Oral Contraceptive Use Limited by Depression in Endometriosis - EMJ

Oral Contraceptive Use Limited by Depression in Endometriosis

MOOD lability and depression are significant factors contributing to oral contraceptive (OC) discontinuation in women with endometriosis, especially among those with pre-existing depression. This study highlights the need for tailored treatment approaches for endometriosis in women at risk of mood disturbances. 

Endometriosis is a chronic condition often treated with hormonal therapies, including combined or progestin-only OCs. However, mood lability and depression are known side effects of OC use, which may impact treatment adherence. This retrospective study reviewed 2,682 women aged 18–45 diagnosed with endometriosis at a university-affiliated hospital between 2012 and 2024. Mood lability and depression were evaluated as reasons for OC discontinuation, with additional analysis examining the influence of pre-existing depression on treatment outcomes. 

Of the women prescribed OCs, 44.2% discontinued treatment, with 33.9% citing mood lability or depression as the reason. Pre-existing depression, present in 33.6% of the cohort, significantly increased the likelihood of discontinuation due to mood-related side effects; 52.7% of those who stopped OCs for mood lability had a documented diagnosis of depression. There was no difference in discontinuation rates between combined and progestin-only OCs, nor did the type of progestin influence the likelihood of mood-related side effects. These findings underscore the high prevalence of mood lability and its impact on OC adherence in this population. 
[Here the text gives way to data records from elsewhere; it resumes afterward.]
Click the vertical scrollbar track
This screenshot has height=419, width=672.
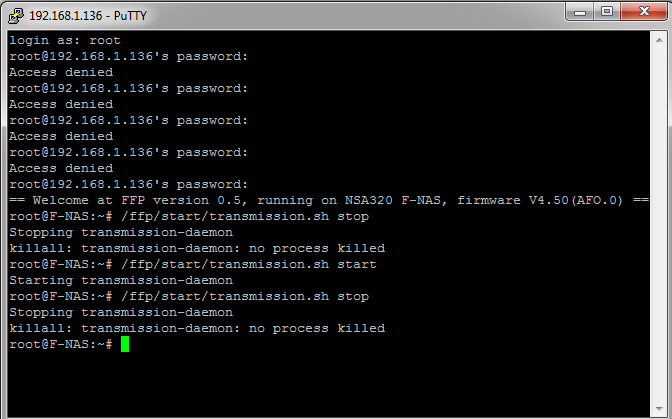tap(659, 224)
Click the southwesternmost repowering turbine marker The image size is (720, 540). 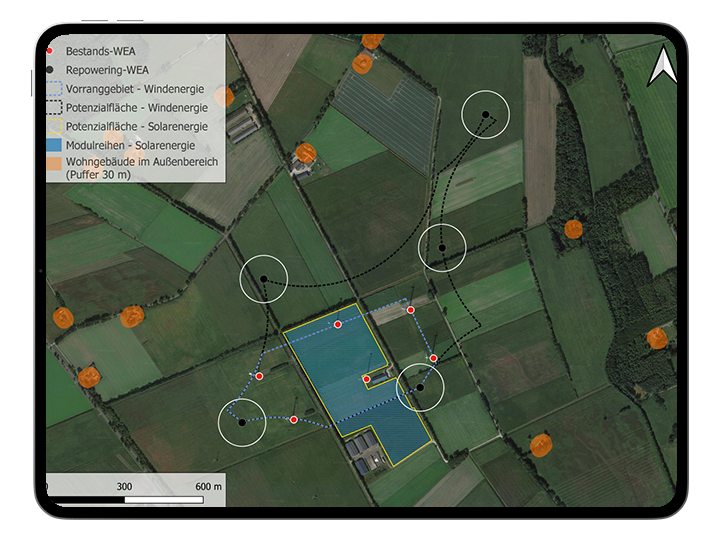[242, 422]
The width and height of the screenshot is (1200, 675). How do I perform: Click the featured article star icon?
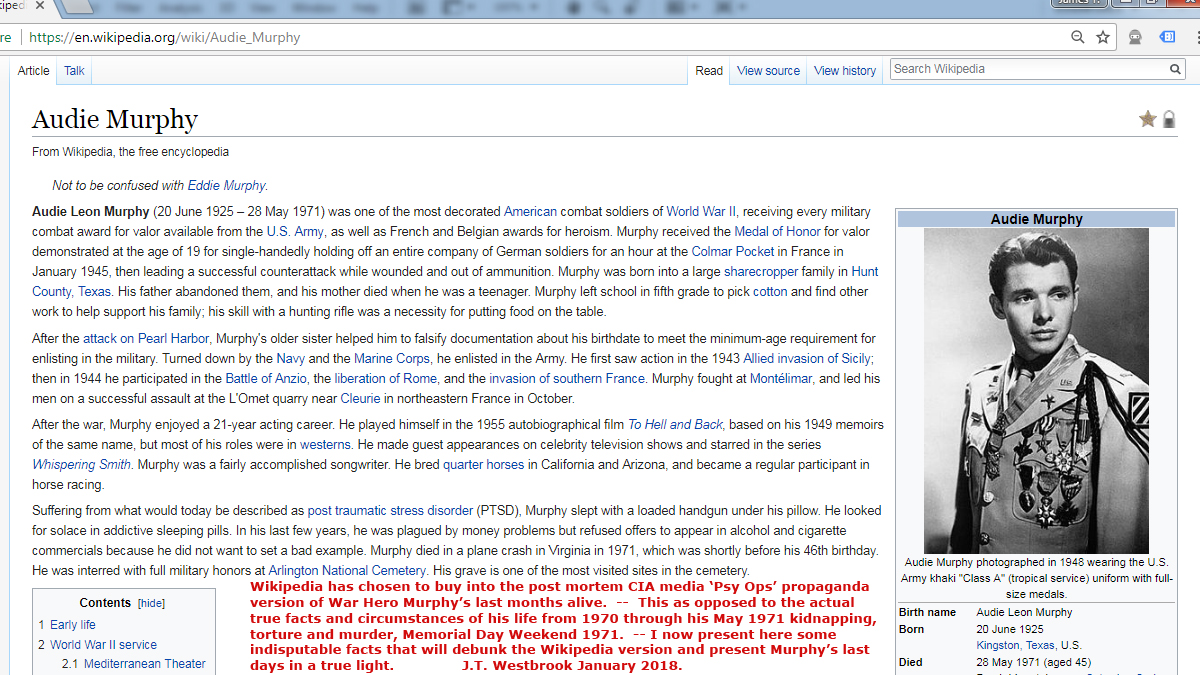tap(1148, 119)
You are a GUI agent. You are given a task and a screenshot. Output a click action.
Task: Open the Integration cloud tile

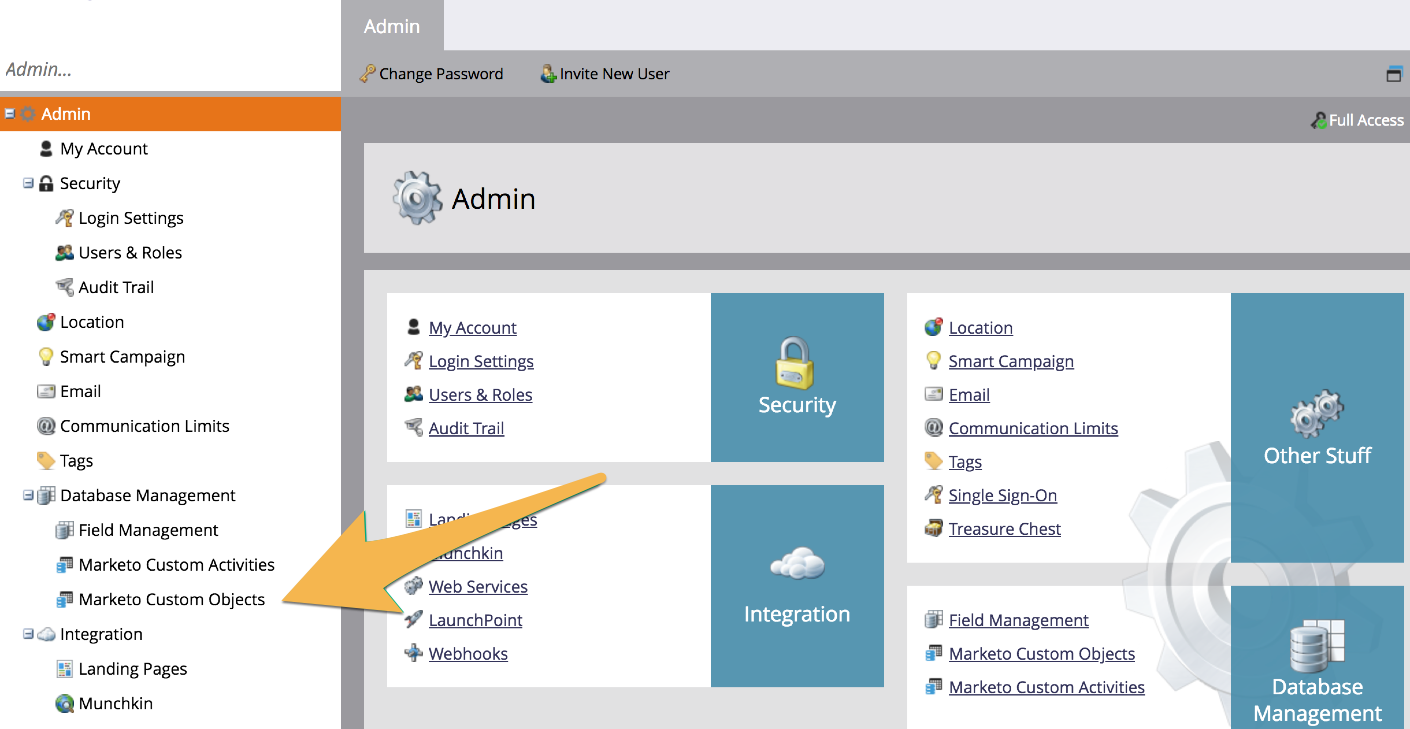(797, 586)
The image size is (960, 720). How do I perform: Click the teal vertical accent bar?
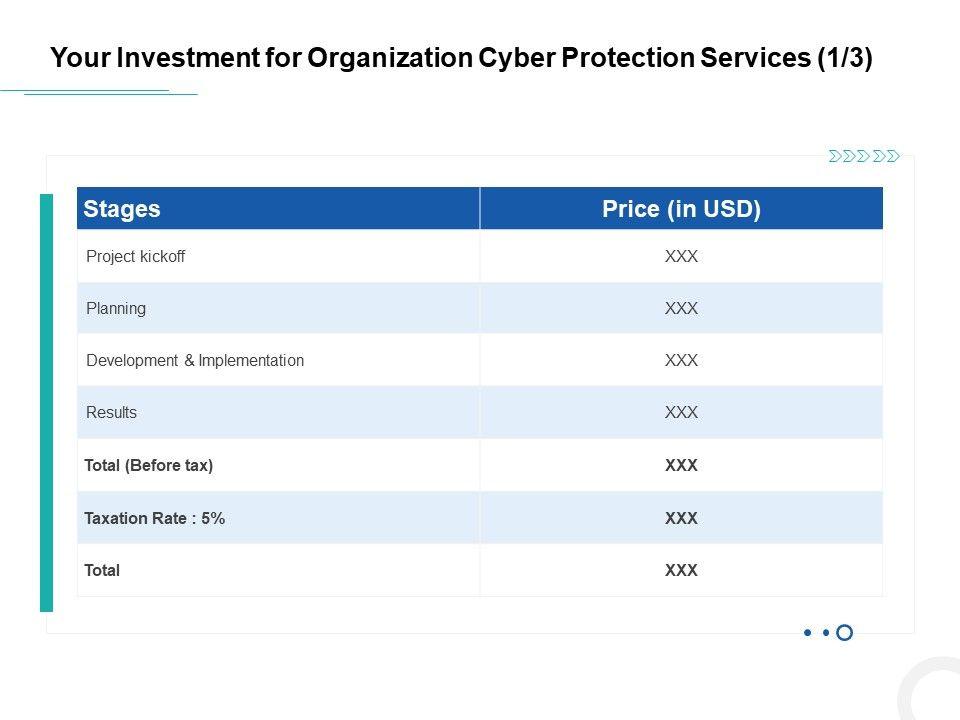click(46, 402)
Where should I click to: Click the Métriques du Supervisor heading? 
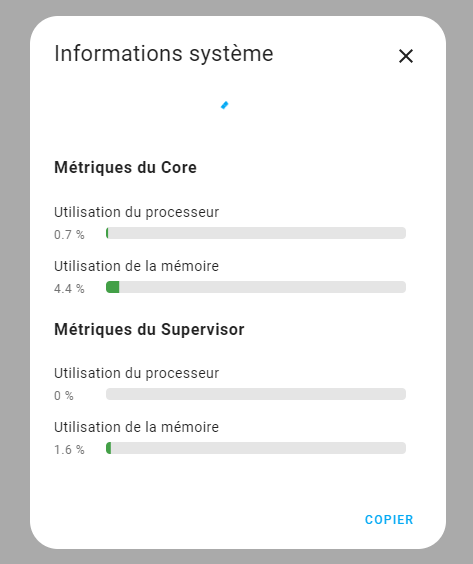point(149,329)
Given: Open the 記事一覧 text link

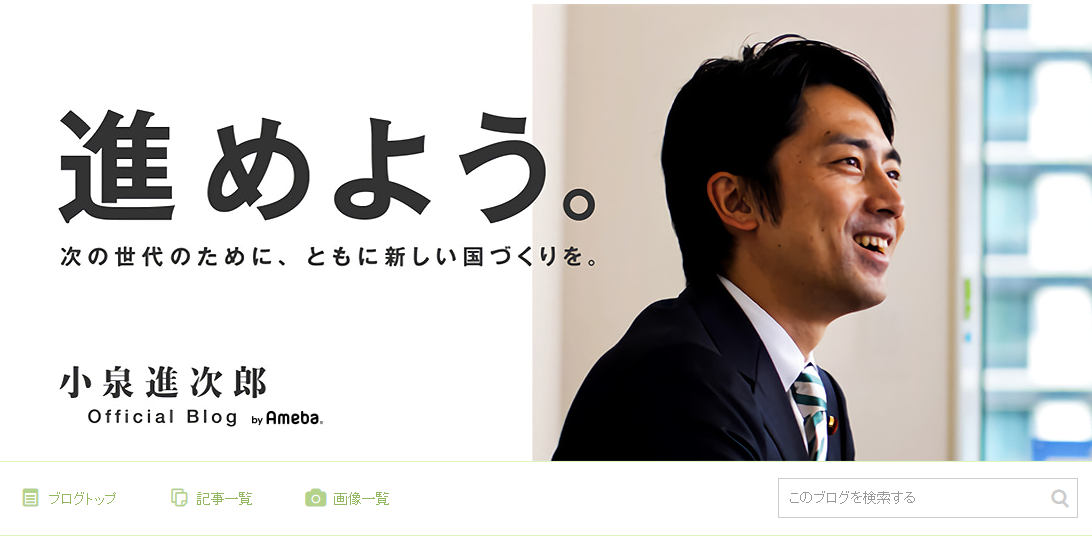Looking at the screenshot, I should tap(224, 499).
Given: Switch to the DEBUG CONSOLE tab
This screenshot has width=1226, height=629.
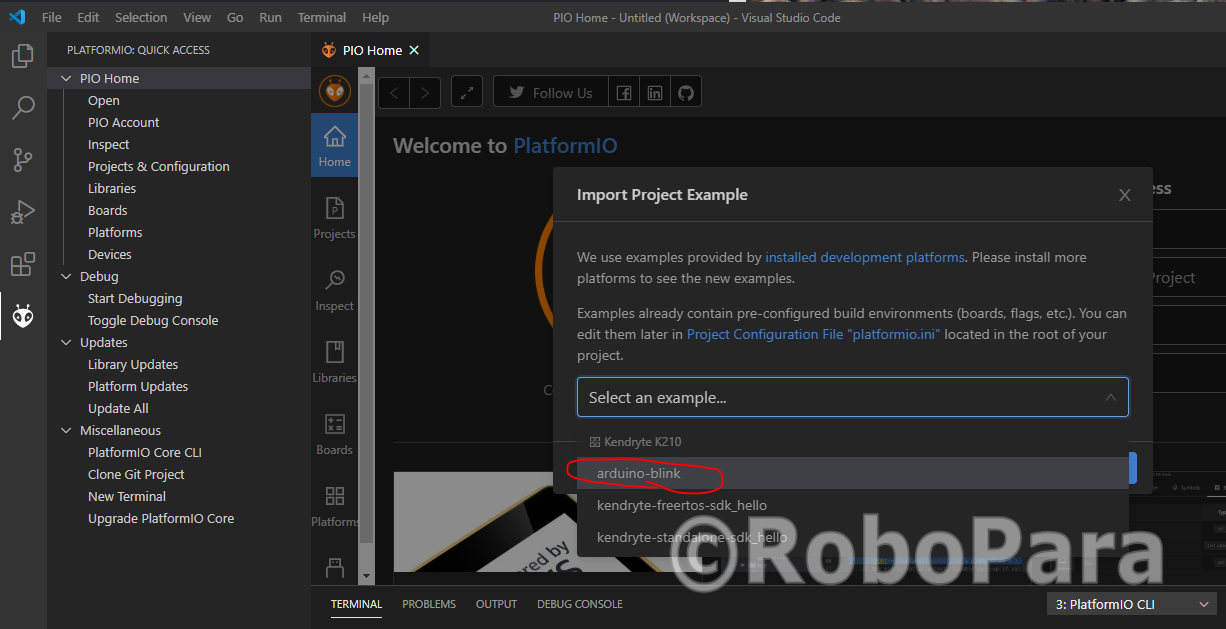Looking at the screenshot, I should tap(578, 604).
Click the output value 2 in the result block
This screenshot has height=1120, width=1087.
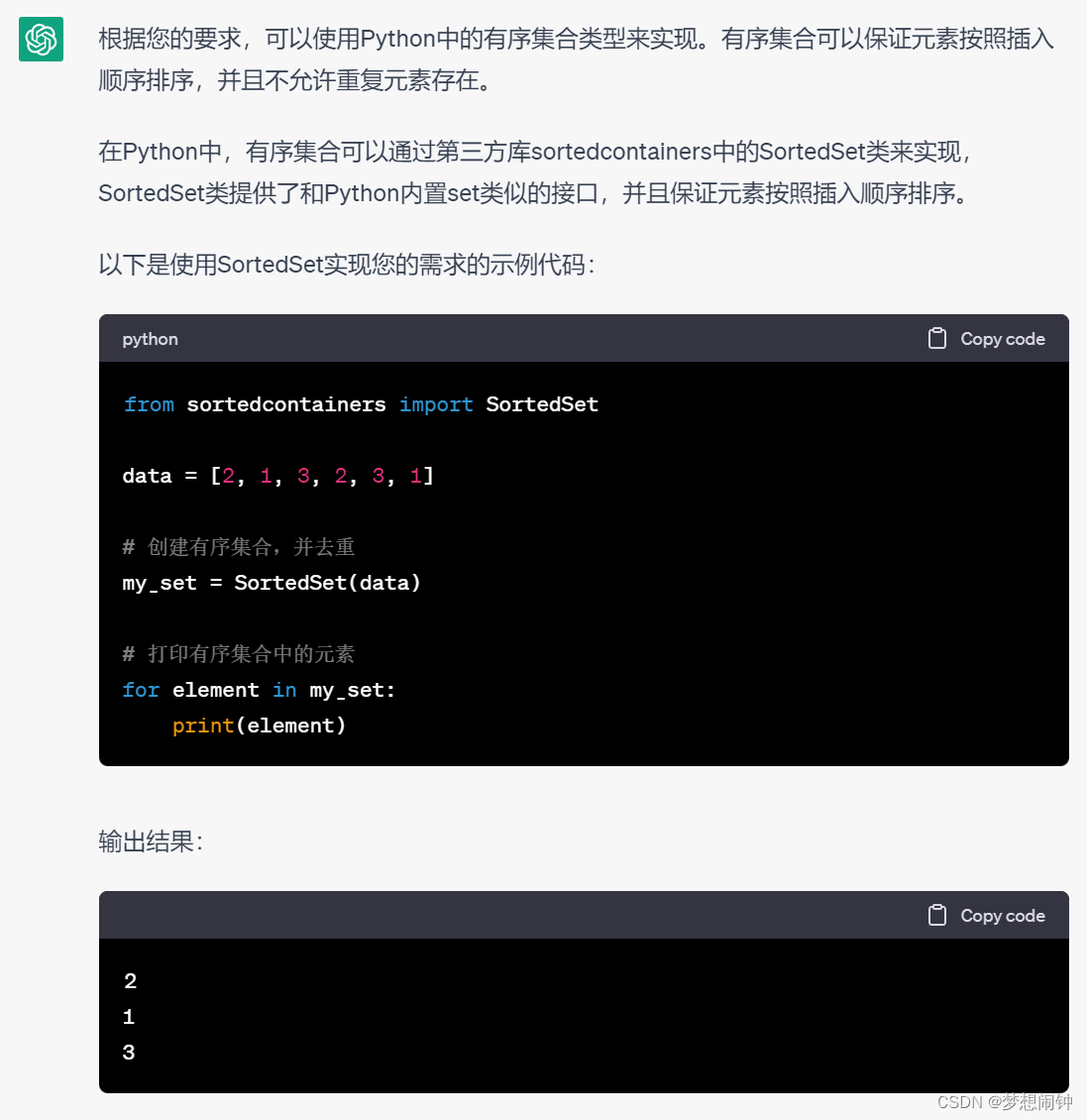tap(130, 980)
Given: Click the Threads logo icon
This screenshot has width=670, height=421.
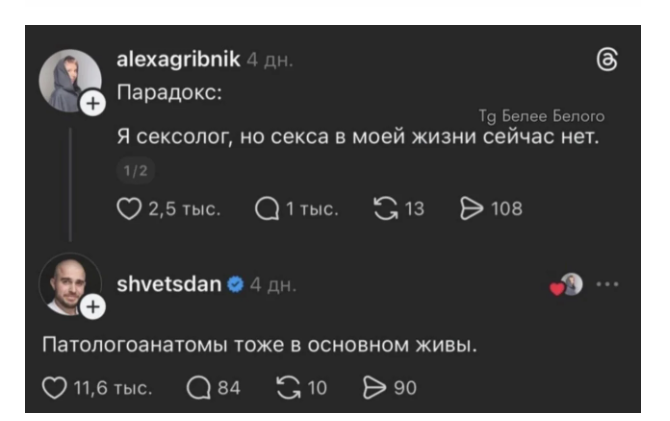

The study suggests that women with endometriosis are particularly vulnerable to mood disturbances associated with OC use, especially those with pre-existing depression. Since discontinuation of OCs can compromise symptom management, clinicians should carefully evaluate the mental health of patients before initiating hormonal therapy. Early identification of mood changes and the use of alternative therapies, such as GnRH agonists, intrauterine devices, or non-hormonal options, may be more effective for patients at higher risk of depression. Integrating mental health support into endometriosis care could also improve treatment adherence and outcomes. Future research should explore personalised strategies for managing endometriosis in women with mood sensitivity to hormonal treatments. 

Abigail Craig, EMJ 

Reference  

Cevik EC et al. Mood lability and depression limit oral contraceptive therapy in endometriosis. Fertil Steril. 2024; DOI:10.1016/j.fertnstert.2024.12.011.